On This Page – Quick Medical Summary
You opened your results, saw RDW flagged high, and your stomach dropped. The first thing worth knowing: a high red cell distribution width means your red blood cells vary more in size than normal, and on its own it is a clue your doctor follows — not a diagnosis.
Where you are now shapes what matters here. If you mainly want to understand the number, start with what RDW measures. If you also have symptoms like fatigue, dizziness, or shortness of breath, the anemia and next-step sections are for you. And if you have already searched “high RDW and cancer” and worried yourself, read what the research means before doing anything else.
This guide sits inside our larger explainer on what a complete blood count can and can’t tell you, because a high RDW rarely travels alone — it is read alongside the rest of your CBC.
ℹ️ Medical Disclaimer: This is general health education, not medical advice, diagnosis, or treatment. A high RDW must be interpreted with your full blood count and clinical history by a licensed clinician; do not start iron, vitamin B12, folate, or any supplement, change your diet, or stop a prescribed medication based on this page. For decisions about testing, diagnosis, or treatment, consult your primary care physician or a board-certified hematologist.
What a high RDW actually measures
RDW measures how much your red blood cells differ from one another in size — a property clinicians call anisocytosis. Healthy red cells are close to uniform; when a mix of larger and smaller cells appears, RDW rises.
🔬 How It Works: Your lab analyzer measures thousands of red cells and plots their sizes on a graph called a histogram. Similar sizes make a narrow plot and a low RDW; spread-out sizes widen the plot and read high.

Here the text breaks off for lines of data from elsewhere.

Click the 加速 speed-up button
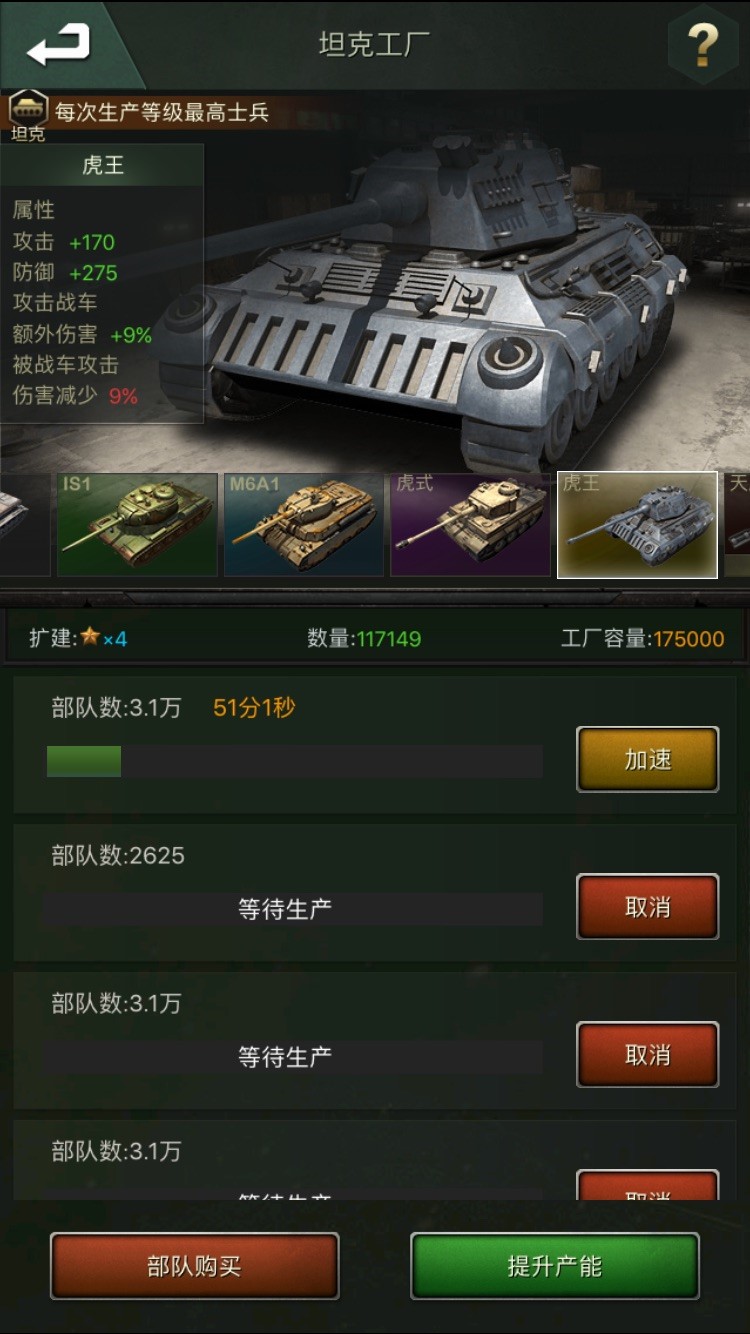This screenshot has height=1334, width=750. tap(647, 760)
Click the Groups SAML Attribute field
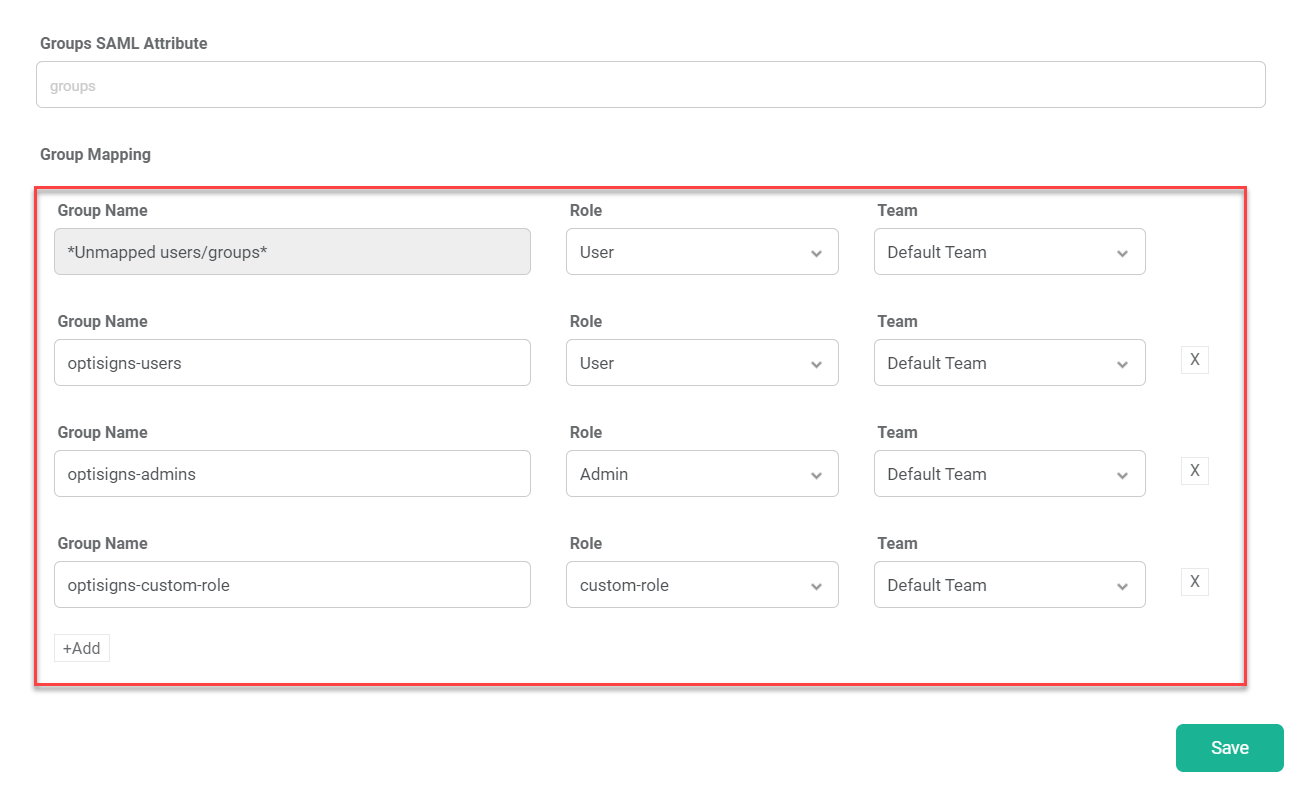 click(x=650, y=85)
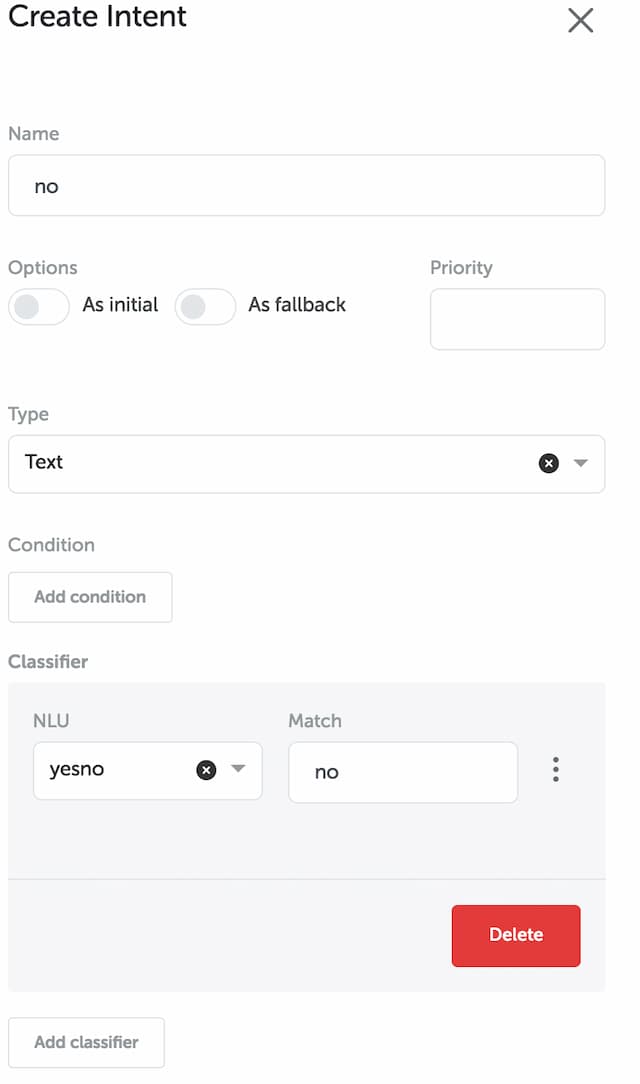Viewport: 640px width, 1084px height.
Task: Clear the yesno NLU selection with its x icon
Action: pos(206,770)
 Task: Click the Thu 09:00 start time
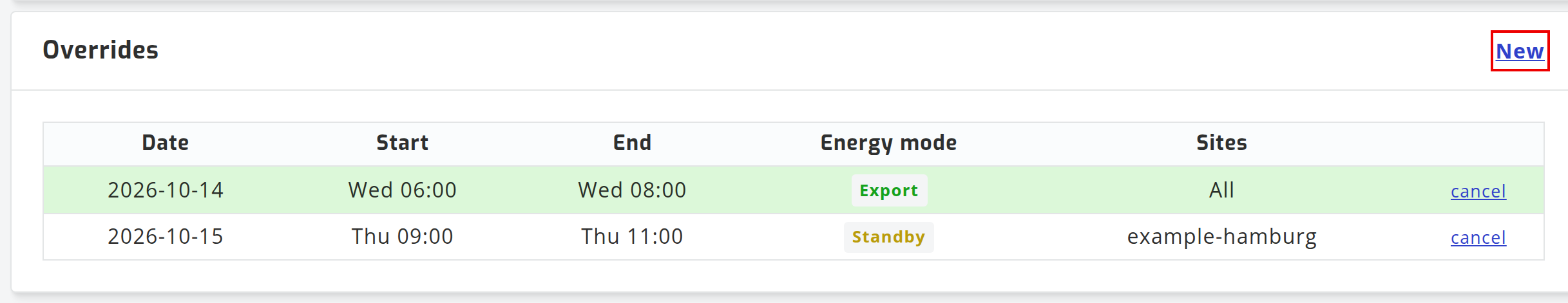(x=403, y=237)
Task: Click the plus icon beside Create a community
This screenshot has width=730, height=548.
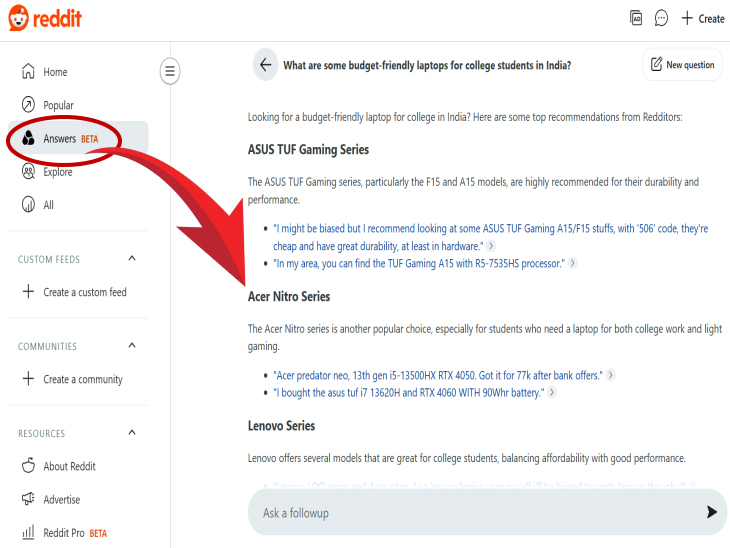Action: 28,379
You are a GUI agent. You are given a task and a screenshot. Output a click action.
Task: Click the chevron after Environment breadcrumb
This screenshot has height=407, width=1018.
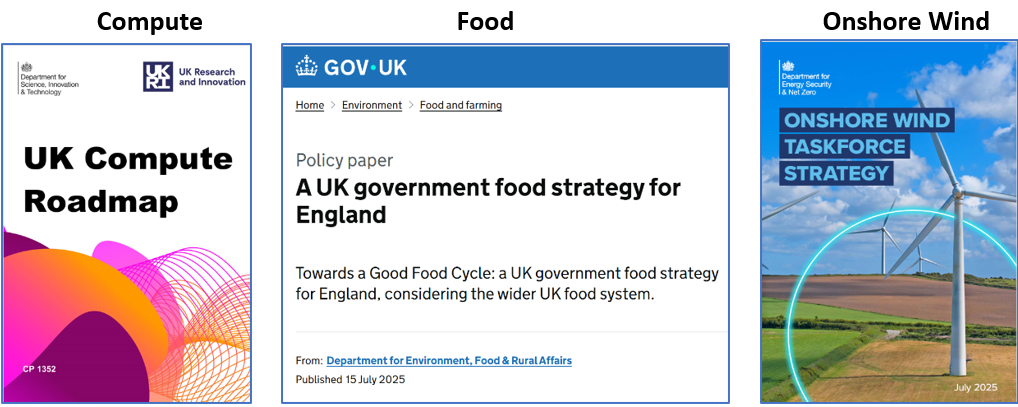411,105
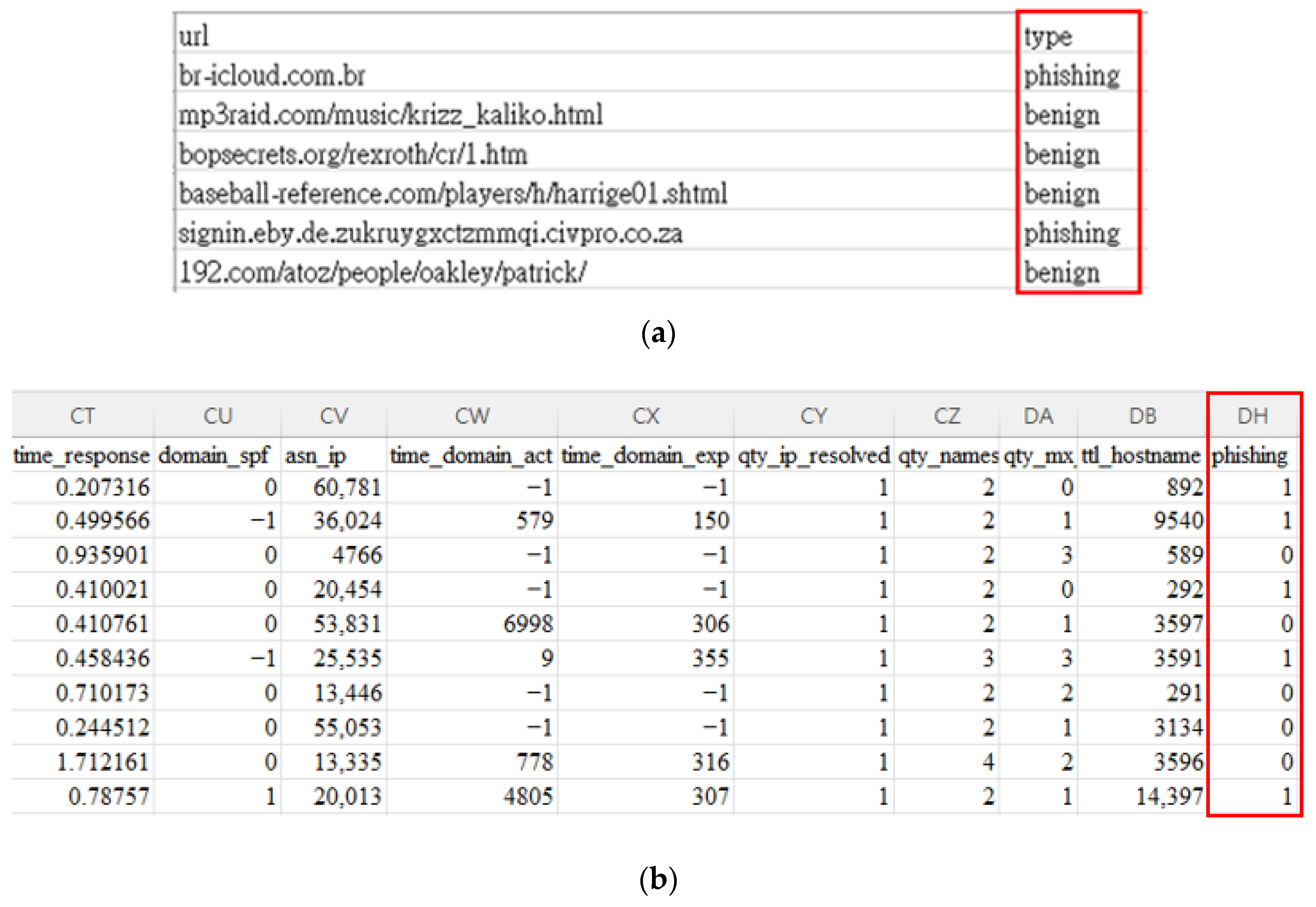Screen dimensions: 1316x907
Task: Click the DA column header
Action: 1038,417
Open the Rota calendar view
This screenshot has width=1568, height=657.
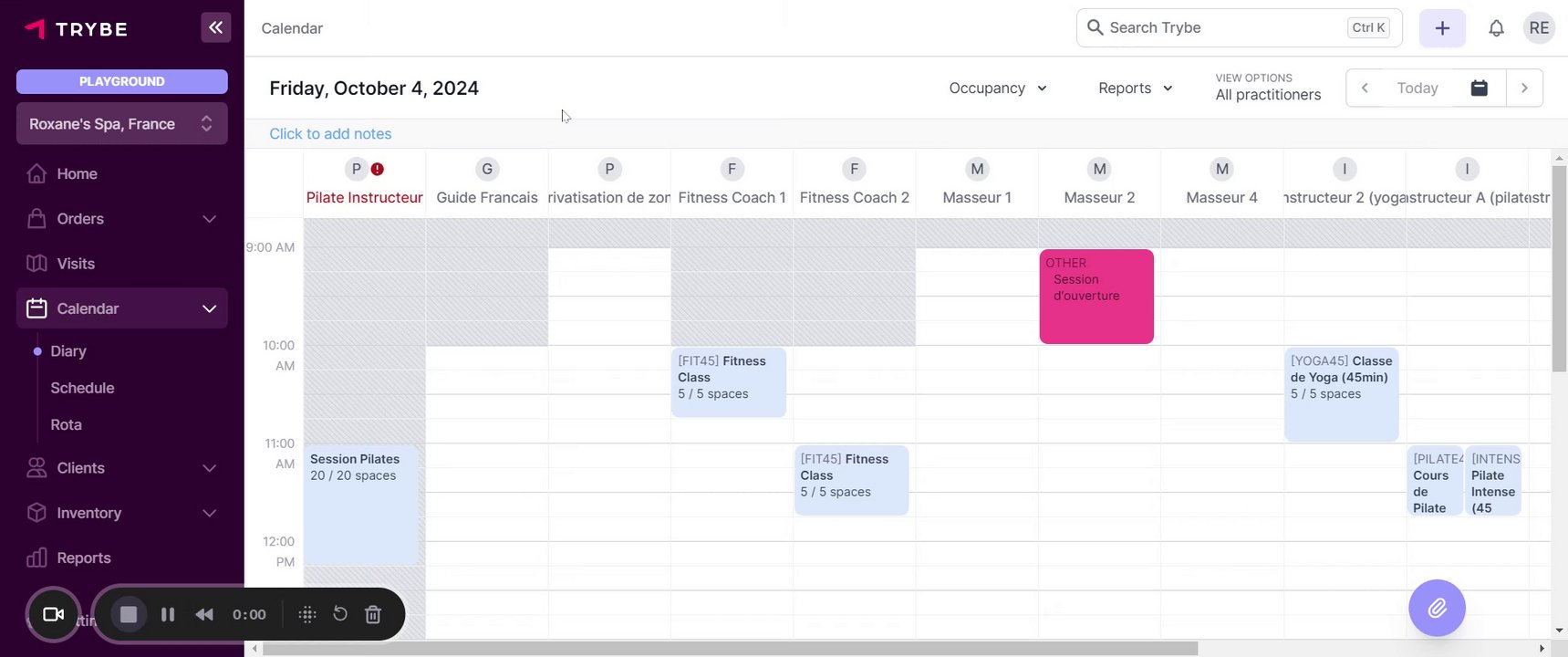tap(66, 424)
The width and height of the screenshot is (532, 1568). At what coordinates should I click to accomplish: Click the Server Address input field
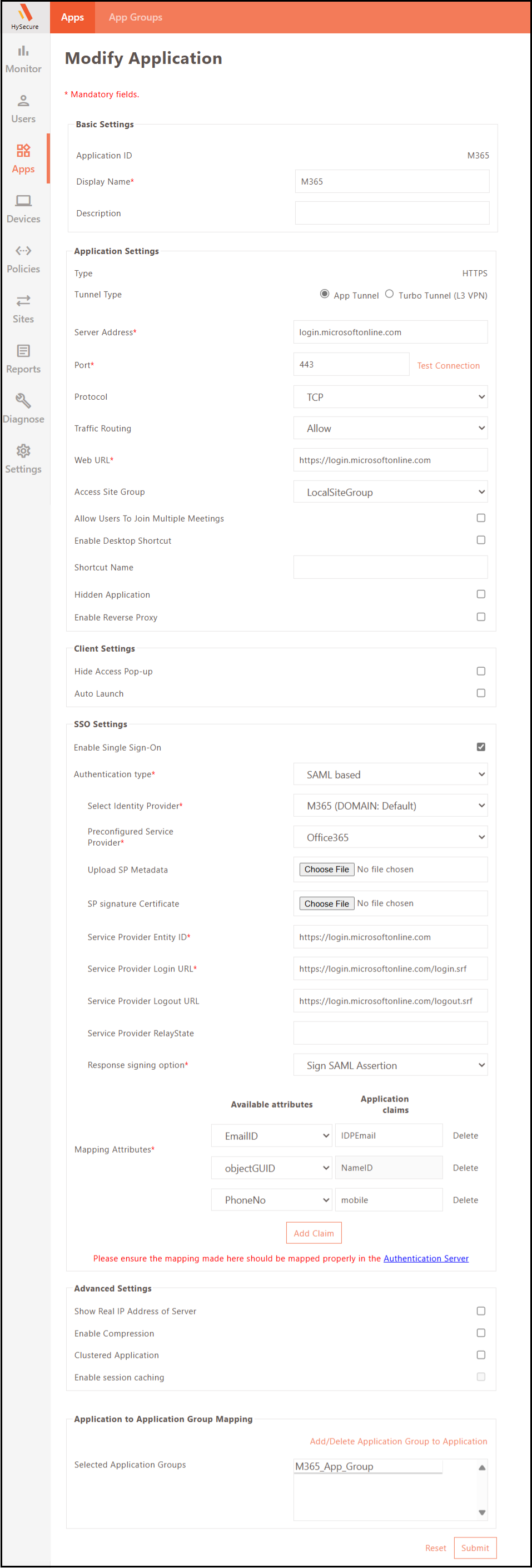point(390,333)
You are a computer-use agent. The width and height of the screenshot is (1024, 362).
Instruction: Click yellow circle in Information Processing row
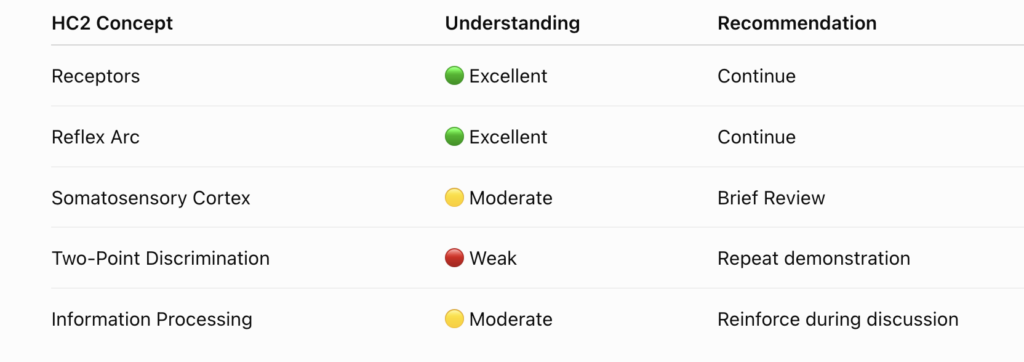(454, 319)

RDW-CV and RDW-SD: two ways labs report it
RDW-CV is a percentage — the version most results show — while RDW-SD is a direct measurement in femtoliters. Both describe the same variation, and your report may list either. You can see exactly how labs measure red cell distribution width on a standard CBC.
Why a “normal” range is not fixed
There is no universal cutoff. The reference range varies by the lab that runs the test, so the range printed beside your own result matters most. A commonly cited RDW-CV range is roughly 11.5–14.5%, but treat that as a guide — compare it with a CBC normal range chart and your own lab’s stated range.
Why doctors never read a high RDW by itself
A high RDW becomes useful only when your doctor reads it next to another value from the same panel. Alone, it flags that your red cells vary in size; paired with the right number, it starts to point toward why.
The one number doctors read alongside RDW: MCV
That number is MCV — mean corpuscular volume — the average size of your red cells. RDW shows how much size varies; MCV shows the typical size. Together they narrow the possibilities as neither does alone. Reading what your MCV means fills in the other half.
🩺 Physician Note: A high RDW can be one of the earliest signals of a developing nutritional deficiency, sometimes rising before hemoglobin or MCV change much — much of why it earns its place on the CBC.
Does a high RDW always mean anemia?
No. A high RDW reflects size variation, not a low blood count, so it can appear with or without anemia. Whether it matters depends on the rest of your results — especially hemoglobin and MCV — which is why doctors never act on RDW in isolation.
What a high RDW plus your MCV can point to
When your doctor combines a high RDW with your MCV, a few recurring patterns emerge — the shorthand hematologists use to decide what to check next.
| Your RDW + MCV | What it commonly suggests | Key clinical detail |
|---|---|---|
| High RDW + low MCV (small cells) | Iron deficiency anemia | High RDW here helps separate it from thalassemia trait, where MCV is low but RDW is often normal |
| High RDW + high MCV (large cells) | Vitamin B12 or folate deficiency | A large-cell pattern with high RDW points toward a nutritional or absorption problem |
| High RDW + normal MCV | Early or mixed deficiency | RDW can rise before MCV shifts, catching a deficiency early |
| Low MCV + normal RDW | Thalassemia trait or anemia of chronic disease | Uniform small cells lean away from iron deficiency |
Patterns follow the MCV–RDW classification described in peer-reviewed hematology literature and NIH sources; they guide further testing and are not diagnoses on their own.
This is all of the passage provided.